Dear Donna:

Since I retired a few years ago, I’ve developed insomnia. While I know many people have difficulty sleeping well as they get older, it’s new for me. I’ve read sleep issues can contribute to health problems, so I know I need to beat this.

Do you have any suggestions? The fatigue is really catching up with me this winter, and the timing is bad. I’m downsizing my house so I can start exploring independent living communities in Michigan to move to next summer. It’s hard work and I need more sleep so I can get things done!


Debbie in West Branch, MI

Tips for Seniors Trying to Beat Insomnia

Dear Debbie:

Thanks for writing to me! First, know that sleep challenges become more common with age. Research shows as much as 30 percent of the population suffers from insomnia. But for older adults, the number soars to as high as 50 percent! Some seniors express difficulty falling asleep and others say it’s tough to stay asleep. As you mentioned, the lack of rest can take a toll on your health.

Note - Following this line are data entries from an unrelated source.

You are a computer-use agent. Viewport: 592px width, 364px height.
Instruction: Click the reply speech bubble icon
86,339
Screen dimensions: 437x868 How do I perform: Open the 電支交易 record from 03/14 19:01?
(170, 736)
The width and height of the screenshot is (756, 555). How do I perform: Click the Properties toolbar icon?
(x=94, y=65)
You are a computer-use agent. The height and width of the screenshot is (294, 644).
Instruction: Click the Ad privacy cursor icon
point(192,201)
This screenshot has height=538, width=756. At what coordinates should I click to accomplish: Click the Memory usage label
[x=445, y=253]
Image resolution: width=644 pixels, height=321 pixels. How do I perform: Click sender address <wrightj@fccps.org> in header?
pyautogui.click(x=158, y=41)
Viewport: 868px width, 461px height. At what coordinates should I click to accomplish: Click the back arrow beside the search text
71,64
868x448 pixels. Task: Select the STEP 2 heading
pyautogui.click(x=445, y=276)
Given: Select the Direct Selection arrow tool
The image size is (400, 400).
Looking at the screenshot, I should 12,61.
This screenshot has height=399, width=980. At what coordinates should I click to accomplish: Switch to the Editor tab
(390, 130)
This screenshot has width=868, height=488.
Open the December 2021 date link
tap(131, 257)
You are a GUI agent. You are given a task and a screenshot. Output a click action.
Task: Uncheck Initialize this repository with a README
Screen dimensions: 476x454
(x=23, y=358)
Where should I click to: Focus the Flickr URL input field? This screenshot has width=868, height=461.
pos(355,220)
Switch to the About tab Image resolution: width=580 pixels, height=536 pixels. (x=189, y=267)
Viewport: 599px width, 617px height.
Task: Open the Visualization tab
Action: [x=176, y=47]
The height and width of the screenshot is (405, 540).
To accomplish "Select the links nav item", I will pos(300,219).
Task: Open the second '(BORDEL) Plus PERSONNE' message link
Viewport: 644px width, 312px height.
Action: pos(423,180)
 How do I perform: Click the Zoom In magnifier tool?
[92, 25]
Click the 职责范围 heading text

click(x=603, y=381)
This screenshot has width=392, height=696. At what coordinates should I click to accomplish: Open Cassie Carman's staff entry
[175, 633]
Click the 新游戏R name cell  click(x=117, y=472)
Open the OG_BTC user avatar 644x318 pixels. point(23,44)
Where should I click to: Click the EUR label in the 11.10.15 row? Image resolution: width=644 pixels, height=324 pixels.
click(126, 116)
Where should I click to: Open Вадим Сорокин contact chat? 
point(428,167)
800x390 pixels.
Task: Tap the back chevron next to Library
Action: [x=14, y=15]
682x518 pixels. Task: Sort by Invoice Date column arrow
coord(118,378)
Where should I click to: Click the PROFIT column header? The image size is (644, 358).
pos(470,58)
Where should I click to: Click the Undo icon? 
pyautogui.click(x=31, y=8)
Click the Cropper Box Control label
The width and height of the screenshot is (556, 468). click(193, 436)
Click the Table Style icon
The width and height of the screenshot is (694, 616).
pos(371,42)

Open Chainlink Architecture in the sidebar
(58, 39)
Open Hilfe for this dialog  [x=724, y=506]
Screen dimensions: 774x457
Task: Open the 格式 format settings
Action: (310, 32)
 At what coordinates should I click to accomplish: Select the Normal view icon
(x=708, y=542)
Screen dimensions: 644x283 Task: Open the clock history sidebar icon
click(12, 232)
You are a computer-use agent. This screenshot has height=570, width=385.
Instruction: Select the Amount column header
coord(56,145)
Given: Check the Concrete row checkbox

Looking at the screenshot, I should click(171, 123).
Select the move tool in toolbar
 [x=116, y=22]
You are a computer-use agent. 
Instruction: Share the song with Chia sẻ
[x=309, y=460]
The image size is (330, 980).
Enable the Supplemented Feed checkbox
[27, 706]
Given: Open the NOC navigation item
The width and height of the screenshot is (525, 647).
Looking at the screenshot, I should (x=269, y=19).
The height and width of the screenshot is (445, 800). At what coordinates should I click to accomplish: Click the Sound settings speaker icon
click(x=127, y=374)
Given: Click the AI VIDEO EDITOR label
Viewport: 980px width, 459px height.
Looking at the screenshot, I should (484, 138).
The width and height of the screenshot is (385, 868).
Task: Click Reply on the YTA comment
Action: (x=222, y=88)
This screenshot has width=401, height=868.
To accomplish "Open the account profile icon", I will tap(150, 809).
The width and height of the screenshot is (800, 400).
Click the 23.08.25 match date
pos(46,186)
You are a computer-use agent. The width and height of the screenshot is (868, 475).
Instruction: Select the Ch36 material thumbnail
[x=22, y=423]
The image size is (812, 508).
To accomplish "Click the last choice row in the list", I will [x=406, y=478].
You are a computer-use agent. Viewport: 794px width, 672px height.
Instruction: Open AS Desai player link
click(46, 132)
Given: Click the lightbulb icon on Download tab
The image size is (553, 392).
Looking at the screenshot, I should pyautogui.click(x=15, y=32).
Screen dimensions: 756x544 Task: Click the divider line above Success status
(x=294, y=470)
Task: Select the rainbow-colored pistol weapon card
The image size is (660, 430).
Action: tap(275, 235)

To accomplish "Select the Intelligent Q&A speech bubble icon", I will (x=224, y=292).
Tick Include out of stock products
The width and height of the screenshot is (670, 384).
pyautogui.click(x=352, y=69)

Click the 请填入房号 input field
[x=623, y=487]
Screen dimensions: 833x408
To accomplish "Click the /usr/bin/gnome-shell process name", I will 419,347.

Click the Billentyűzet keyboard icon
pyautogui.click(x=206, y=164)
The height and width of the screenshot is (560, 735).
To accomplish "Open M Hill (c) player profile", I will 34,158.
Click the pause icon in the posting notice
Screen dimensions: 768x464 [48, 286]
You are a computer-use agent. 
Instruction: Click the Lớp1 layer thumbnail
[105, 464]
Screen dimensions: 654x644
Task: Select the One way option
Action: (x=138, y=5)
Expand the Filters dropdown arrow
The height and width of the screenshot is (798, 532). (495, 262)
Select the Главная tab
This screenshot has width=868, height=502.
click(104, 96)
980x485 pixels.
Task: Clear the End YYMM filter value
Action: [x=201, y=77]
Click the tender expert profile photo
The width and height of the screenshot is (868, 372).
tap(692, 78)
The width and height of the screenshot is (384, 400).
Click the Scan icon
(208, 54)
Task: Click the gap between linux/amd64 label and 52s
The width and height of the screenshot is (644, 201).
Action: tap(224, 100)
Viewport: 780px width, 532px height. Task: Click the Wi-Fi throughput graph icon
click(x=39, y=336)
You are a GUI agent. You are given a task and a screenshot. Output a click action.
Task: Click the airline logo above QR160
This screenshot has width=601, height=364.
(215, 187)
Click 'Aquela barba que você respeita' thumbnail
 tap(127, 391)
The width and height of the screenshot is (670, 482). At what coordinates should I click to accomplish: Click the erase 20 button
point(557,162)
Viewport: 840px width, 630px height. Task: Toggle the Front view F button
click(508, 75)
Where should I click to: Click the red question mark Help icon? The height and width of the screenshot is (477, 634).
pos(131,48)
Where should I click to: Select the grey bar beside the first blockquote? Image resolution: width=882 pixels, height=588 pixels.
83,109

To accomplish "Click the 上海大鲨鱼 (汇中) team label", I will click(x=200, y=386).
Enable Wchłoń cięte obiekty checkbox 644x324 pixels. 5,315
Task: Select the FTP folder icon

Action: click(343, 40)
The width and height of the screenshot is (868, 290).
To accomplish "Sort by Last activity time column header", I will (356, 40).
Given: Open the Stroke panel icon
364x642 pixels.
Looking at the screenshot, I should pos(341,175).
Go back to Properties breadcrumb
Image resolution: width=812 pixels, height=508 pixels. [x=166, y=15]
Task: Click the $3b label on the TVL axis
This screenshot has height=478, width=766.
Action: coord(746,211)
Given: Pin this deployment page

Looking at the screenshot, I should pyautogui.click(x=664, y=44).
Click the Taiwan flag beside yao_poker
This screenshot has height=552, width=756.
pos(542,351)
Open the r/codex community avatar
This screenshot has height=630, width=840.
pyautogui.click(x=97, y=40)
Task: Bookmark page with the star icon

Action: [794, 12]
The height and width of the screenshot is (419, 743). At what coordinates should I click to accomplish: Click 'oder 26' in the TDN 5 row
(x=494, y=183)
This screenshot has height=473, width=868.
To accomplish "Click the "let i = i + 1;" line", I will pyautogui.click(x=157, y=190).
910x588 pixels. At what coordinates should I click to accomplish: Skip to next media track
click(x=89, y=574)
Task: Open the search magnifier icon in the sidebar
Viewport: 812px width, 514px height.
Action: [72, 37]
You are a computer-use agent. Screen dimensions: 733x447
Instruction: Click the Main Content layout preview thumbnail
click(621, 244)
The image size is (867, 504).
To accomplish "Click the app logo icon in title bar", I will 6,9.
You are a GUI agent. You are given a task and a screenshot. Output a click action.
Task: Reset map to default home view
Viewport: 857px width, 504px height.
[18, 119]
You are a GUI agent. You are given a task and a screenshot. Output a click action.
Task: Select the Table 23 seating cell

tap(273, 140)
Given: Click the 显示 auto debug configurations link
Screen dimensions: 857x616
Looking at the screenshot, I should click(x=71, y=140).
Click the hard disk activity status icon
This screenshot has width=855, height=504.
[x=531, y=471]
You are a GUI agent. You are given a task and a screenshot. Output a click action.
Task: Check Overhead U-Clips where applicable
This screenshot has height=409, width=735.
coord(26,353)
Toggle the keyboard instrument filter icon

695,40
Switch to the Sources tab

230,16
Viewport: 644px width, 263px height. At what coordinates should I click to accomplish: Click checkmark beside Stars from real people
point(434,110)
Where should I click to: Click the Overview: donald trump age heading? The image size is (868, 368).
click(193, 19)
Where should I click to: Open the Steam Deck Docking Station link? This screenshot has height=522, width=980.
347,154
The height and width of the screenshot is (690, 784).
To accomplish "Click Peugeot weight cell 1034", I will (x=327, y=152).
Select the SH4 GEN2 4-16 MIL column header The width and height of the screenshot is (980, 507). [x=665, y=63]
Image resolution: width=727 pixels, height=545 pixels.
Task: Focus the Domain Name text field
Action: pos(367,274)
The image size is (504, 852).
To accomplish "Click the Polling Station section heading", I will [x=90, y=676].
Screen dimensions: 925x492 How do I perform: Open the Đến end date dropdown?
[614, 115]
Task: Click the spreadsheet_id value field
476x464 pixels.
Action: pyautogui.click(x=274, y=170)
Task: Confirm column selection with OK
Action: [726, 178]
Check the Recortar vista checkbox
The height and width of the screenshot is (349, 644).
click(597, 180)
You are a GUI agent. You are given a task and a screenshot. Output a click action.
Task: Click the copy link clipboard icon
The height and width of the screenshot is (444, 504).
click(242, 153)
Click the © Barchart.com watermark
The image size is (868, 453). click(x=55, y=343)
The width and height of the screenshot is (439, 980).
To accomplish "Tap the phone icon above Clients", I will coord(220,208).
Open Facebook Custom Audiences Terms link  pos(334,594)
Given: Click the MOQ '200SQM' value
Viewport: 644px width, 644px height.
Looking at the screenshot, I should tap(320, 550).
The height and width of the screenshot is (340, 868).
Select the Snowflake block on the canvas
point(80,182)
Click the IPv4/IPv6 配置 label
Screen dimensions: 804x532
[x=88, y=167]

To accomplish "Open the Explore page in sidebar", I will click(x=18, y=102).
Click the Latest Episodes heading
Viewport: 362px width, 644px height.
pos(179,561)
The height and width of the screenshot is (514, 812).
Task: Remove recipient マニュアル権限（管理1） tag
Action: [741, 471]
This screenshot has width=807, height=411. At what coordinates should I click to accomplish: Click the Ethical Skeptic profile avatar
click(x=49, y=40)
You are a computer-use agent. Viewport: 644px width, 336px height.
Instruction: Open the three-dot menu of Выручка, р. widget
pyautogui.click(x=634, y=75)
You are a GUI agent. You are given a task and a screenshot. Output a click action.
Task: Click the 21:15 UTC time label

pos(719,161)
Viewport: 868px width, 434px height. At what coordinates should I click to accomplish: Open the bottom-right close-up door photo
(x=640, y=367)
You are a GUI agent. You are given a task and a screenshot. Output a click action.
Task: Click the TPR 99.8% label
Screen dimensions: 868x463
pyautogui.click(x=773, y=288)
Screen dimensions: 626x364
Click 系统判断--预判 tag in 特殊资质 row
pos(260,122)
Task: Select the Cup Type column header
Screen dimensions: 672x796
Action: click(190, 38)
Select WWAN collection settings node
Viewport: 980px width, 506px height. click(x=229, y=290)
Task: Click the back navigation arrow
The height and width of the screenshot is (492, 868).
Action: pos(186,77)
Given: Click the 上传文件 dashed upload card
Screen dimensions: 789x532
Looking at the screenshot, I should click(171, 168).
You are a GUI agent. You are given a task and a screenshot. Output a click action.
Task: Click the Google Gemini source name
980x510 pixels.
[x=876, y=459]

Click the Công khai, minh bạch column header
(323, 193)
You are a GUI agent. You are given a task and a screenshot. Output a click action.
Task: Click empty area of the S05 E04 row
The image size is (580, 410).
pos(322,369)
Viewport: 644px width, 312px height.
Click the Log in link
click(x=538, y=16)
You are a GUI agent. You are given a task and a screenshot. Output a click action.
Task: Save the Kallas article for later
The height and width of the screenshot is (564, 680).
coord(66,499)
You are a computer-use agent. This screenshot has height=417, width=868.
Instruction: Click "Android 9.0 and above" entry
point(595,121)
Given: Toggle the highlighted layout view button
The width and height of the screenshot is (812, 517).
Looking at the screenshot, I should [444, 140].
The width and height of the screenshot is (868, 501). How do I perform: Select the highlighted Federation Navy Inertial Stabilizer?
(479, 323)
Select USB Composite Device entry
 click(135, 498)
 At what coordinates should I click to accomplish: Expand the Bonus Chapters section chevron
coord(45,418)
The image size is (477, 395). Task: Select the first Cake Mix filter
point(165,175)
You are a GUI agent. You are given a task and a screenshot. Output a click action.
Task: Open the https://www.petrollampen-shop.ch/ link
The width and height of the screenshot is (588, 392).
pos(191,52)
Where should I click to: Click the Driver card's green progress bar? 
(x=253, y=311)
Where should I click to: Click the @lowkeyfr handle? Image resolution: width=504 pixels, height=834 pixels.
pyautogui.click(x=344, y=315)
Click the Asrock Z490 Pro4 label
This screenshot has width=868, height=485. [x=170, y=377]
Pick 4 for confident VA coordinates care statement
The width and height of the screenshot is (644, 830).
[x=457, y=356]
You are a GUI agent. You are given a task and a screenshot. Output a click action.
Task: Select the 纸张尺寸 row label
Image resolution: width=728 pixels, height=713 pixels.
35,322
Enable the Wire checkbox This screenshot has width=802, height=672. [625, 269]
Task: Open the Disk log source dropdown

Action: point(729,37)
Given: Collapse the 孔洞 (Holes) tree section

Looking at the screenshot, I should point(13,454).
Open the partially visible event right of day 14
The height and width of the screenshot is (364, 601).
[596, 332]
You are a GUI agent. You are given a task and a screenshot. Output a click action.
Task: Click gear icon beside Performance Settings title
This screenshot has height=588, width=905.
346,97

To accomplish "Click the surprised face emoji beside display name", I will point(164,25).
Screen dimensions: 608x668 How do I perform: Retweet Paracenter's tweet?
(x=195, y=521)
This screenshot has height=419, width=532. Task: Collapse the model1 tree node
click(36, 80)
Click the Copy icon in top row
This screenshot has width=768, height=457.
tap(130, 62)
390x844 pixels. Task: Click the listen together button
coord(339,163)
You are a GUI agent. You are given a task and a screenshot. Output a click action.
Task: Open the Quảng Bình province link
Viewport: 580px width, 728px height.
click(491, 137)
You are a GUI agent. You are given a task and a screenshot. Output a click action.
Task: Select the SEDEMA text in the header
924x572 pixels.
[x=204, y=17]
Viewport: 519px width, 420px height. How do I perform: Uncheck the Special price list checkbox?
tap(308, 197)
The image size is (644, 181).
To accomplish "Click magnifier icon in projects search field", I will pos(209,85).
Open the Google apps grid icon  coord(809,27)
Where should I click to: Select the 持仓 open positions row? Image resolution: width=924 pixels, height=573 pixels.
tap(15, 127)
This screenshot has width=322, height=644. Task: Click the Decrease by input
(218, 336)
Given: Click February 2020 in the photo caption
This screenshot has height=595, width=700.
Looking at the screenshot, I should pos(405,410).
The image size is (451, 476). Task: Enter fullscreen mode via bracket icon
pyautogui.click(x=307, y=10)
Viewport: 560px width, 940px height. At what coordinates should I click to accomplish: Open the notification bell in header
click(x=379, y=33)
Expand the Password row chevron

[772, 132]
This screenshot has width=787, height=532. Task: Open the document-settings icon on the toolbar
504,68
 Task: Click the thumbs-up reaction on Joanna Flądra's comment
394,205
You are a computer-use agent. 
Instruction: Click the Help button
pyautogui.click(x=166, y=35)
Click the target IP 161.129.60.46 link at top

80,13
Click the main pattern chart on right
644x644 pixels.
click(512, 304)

  • Eat right and exercise: When you are tired from a lack of sleep, bad habits are more likely to slip in. Eating unhealthy comfort foods, sitting too much, and exercising too little are a few. It’s a vicious circle. Try to work on making better food choices and getting regular exercise. Start small, such as taking a 10-minute walk each morning and limiting how much time you spend watching television or on social media.
  • Find healthy stress busters: You mentioned you are preparing for a move to an independent living community this spring. Even when you are excited about a move, change can be tough. Try to explore a few ways to naturally manage daily stress. Some suggestions might be meditation, chair yoga, or journaling.
  • Develop sleep rituals: The lack of structure retirement often brings is another potential cause of insomnia. You might be able to overcome it by developing a sleep routine and rituals. Turn off your television and other devices at least one hour before bedtime to give your brain an opportunity to rest. Creating a dark, peaceful sleep environment helps too. If you can’t sleep when it’s too quiet, try using a white noise machine or a fan. Finally, go to bed and get up at the same time every day.
  • Limit caffeine: Another common cycle that develops among seniors who have sleep problems is consuming too much caffeine. The energy boost it provides can be hard to resist when you are feeling weary. While caffeine does help in the short term, it can contribute to insomnia. Try to limit caffeine intake to the morning. Also, take time to learn about hidden sources of caffeine in your diet. Some examples include candy, supplements, protein bars, ice cream, and pain relievers.

If you try these ideas and still can’t get a good night’s sleep, schedule an appointment with your primary care physician. You might have a condition like sleep apnea that requires medical intervention.